Reproduce only the records from the line with "Select the Minnesota Vikings helmet image" up to and including the line with "pyautogui.click(x=269, y=220)", substituting "logo" for "helmet" and leaving everything else unchanged.

DATA FOR PROCESSING:
━━━━

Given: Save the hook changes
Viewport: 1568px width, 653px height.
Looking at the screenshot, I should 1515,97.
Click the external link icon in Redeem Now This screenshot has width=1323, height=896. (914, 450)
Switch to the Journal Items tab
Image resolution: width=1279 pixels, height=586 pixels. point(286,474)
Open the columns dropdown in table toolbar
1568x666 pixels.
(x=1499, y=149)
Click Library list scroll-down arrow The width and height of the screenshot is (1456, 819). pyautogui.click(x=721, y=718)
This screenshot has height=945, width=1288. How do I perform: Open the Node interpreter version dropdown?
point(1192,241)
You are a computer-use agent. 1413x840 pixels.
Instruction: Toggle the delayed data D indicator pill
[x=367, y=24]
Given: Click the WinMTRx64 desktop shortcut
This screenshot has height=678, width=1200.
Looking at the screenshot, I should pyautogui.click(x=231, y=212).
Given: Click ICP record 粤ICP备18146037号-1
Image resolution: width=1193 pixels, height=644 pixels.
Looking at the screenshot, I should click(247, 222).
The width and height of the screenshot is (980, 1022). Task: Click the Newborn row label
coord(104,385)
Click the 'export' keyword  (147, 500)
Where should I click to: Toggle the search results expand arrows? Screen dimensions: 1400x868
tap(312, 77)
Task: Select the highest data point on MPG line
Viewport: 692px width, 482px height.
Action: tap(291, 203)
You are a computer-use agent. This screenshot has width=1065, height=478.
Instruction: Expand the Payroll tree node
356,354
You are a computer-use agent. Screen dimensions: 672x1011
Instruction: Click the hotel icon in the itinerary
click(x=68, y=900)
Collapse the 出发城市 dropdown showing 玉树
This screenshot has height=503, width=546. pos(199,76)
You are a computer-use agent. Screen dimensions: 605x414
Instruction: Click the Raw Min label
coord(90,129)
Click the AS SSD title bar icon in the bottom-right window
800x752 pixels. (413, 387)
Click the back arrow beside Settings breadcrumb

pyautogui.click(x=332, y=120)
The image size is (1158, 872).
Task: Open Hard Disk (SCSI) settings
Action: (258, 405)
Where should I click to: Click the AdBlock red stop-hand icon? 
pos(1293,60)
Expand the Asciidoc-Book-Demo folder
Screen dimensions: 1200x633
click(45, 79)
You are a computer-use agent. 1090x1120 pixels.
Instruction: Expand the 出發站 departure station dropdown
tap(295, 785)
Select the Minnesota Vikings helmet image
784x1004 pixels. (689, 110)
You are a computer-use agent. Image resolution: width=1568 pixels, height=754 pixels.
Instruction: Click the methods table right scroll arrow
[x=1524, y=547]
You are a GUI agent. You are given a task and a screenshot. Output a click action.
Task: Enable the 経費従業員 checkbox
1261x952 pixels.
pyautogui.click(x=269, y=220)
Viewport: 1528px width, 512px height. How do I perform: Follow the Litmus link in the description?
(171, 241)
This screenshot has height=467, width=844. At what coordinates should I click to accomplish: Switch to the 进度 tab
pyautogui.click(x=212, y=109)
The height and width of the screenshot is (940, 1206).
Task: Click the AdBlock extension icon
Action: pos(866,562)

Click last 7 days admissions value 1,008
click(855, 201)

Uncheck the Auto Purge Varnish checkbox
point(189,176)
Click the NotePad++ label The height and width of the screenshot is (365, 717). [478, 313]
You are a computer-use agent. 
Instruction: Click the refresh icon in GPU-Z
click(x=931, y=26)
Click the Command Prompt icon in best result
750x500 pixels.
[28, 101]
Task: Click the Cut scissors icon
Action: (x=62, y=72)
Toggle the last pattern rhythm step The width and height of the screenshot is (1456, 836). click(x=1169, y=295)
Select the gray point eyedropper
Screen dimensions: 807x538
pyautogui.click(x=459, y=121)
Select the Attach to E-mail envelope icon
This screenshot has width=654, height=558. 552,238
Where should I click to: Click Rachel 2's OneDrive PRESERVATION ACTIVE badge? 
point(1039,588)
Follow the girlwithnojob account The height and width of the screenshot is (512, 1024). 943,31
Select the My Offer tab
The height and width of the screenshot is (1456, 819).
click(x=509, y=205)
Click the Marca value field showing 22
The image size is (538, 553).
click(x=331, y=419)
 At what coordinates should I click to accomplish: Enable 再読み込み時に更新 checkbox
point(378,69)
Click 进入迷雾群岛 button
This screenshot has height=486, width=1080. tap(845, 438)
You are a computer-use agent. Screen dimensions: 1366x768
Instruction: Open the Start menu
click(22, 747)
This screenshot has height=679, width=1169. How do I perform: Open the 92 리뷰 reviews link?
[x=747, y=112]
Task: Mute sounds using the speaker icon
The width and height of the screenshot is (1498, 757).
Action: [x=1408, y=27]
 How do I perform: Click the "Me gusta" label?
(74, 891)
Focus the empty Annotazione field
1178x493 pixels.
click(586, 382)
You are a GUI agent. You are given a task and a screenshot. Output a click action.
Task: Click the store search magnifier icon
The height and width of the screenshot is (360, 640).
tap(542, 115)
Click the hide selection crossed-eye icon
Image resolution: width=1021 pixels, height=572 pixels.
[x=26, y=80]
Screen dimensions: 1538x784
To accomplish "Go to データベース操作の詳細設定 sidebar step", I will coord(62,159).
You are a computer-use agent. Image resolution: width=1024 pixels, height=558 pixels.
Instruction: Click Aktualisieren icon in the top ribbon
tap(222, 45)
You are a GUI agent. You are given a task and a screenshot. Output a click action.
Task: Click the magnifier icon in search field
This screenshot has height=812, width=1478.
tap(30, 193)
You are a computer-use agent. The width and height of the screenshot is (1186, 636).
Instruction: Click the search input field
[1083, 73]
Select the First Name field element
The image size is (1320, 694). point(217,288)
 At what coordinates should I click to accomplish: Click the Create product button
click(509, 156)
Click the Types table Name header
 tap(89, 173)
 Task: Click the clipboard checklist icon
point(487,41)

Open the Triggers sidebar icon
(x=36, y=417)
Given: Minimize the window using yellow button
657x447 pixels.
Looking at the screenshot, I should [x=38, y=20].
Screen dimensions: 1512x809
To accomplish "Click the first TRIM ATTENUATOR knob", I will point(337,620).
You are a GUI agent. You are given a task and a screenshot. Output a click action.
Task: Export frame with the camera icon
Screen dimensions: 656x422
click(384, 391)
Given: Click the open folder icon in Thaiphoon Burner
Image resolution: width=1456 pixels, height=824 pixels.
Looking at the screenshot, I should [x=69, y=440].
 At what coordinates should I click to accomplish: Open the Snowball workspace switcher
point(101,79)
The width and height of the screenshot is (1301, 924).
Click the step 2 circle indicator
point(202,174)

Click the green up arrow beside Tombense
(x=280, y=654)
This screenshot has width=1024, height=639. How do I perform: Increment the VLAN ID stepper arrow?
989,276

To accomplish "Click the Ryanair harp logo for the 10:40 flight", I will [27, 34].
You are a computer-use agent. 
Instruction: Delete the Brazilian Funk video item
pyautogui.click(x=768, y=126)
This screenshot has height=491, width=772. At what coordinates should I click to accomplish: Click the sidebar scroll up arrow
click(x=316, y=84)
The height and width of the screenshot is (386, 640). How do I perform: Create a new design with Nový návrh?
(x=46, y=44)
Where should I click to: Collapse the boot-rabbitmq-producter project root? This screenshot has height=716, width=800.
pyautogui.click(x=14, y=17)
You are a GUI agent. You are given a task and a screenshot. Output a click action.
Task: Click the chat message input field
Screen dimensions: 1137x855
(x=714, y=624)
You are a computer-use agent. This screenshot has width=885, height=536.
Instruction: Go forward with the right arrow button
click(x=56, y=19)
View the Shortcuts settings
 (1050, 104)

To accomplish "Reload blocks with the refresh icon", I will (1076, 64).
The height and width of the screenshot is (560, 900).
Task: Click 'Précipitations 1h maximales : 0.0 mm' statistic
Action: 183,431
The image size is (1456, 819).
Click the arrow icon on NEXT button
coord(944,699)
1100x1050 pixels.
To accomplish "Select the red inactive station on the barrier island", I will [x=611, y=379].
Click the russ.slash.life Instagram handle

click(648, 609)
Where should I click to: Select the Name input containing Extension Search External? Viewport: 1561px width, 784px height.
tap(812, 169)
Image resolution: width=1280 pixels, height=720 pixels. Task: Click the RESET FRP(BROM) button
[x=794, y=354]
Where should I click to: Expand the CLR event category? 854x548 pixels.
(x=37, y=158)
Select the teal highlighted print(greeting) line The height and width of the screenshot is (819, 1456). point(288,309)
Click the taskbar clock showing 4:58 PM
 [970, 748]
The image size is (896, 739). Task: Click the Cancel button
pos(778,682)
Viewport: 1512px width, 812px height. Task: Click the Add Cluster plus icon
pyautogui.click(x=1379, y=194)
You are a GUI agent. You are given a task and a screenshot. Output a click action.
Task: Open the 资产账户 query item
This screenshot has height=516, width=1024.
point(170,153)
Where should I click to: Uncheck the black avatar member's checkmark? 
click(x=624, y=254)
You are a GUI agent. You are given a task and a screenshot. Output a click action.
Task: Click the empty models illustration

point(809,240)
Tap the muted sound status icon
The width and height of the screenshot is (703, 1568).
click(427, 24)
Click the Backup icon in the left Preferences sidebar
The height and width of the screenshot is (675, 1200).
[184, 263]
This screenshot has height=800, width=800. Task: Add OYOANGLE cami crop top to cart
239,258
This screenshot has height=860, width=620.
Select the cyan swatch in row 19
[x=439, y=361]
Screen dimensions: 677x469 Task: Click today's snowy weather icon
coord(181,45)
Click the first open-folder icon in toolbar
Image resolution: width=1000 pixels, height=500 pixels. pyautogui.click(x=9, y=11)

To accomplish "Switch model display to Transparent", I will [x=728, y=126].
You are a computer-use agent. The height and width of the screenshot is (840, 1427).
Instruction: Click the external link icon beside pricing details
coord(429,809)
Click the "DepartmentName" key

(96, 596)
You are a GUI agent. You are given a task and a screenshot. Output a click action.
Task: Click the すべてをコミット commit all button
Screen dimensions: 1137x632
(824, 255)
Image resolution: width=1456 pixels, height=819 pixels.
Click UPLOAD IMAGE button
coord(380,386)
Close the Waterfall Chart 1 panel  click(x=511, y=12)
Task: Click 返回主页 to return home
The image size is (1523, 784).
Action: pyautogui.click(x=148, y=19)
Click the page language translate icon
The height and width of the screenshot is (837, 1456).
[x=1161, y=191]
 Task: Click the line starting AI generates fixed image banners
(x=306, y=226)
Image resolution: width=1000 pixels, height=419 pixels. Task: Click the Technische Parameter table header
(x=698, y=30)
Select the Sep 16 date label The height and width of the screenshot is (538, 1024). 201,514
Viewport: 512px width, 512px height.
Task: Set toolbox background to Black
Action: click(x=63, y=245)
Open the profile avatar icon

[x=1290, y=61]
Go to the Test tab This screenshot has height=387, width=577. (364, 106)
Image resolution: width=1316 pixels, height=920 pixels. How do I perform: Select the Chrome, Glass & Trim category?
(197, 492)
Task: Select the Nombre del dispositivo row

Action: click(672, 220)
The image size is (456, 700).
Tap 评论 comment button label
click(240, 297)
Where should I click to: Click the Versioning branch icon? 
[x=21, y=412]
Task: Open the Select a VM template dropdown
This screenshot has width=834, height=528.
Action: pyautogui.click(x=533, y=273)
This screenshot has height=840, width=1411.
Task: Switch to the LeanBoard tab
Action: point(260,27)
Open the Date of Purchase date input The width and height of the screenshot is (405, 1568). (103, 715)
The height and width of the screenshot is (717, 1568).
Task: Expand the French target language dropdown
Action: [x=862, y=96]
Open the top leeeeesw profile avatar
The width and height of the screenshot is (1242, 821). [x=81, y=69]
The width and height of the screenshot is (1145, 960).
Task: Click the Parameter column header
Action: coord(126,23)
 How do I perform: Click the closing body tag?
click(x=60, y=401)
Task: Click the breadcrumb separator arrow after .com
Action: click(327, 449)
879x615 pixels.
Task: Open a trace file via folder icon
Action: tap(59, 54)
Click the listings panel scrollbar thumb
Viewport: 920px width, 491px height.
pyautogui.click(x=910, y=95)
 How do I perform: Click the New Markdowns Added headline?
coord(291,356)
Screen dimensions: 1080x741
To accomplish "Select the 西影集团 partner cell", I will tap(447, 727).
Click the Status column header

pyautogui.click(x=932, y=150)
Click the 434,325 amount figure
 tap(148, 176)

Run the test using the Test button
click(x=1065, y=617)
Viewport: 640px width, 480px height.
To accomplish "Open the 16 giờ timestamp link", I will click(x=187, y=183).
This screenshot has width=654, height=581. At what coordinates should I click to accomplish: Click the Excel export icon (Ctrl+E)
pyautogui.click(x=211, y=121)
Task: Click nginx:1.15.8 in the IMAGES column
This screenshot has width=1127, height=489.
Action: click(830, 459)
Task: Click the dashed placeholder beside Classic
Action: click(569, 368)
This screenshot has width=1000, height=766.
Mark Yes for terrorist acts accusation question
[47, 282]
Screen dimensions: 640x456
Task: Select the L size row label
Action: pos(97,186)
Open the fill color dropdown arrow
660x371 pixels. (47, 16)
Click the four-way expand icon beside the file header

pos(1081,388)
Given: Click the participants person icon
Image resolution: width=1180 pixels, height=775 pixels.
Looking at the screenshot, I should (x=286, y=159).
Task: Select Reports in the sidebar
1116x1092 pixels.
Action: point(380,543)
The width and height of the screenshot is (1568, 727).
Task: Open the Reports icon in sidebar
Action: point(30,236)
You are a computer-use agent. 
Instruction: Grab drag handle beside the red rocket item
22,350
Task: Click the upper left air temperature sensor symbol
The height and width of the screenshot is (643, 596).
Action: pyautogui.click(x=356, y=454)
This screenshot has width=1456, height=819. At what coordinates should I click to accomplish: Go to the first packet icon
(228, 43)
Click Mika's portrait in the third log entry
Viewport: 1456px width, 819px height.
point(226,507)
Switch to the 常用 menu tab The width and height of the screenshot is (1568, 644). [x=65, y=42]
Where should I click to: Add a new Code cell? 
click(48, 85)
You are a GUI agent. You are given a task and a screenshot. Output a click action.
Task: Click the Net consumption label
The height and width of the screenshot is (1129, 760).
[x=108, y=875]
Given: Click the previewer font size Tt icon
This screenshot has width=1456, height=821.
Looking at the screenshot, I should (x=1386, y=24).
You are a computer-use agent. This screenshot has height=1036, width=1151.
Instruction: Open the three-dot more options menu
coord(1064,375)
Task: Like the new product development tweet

━━━━

RESULT:
Select the Minnesota Vikings logo image
784x1004 pixels. (689, 110)
You are a computer-use agent. Image resolution: width=1568 pixels, height=754 pixels.
Instruction: Click the methods table right scroll arrow
[x=1524, y=547]
You are a GUI agent. You are given a task and a screenshot. Output a click action.
Task: Enable the 経費従業員 checkbox
1261x952 pixels.
pyautogui.click(x=269, y=220)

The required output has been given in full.